Another solution is to rename the "My Tivo Recordings" folder and restart the Tivo Server. It'll prompt you to select a folder. You can choose the same one or move it elsewhere.


----------



## AbMagFab (Feb 5, 2001)

taronga said:


> Another solution is to rename the "My Tivo Recordings" folder and restart the Tivo Server. It'll prompt you to select a folder. You can choose the same one or move it elsewhere.


Not if you get this error it won't.


----------



## taronga (Nov 16, 2006)

Well, I got that error and it worked for me. I'm running XP though.


----------



## sstankus (Jan 5, 2011)

Nearly 6 and a half years after ericgoldy posted that registry edit, and it is still helping people.

I just installed a new hard drive and moved all my data from the old drive to the new. After rebooting, TiVo Desktop wouldn't run ("The Parameter is Incorrect"). There was no option to uninstall it and running the installation script failed. 

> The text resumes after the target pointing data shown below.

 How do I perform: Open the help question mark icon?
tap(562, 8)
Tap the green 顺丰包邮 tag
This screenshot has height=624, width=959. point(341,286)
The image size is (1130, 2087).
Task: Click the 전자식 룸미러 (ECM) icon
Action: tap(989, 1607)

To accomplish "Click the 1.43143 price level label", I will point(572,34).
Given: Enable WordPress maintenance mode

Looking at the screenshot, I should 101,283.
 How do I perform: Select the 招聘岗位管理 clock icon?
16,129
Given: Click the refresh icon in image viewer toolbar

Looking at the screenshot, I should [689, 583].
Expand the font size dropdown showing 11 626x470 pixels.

Making that simple registry edit solved the problem. 

Thanks!


----------



## threephi (Jan 16, 2002)

Make it two weeks shy of six and a half years and counting 

I just encountered this problem after dealing with a few disk problems, and the reg fix worked like a charm :up:


----------



## eskovan (Sep 30, 2002)

Make that nearly _*13 years!*_ Just used this reg edit myself in *Windows 10*, bingo!


----------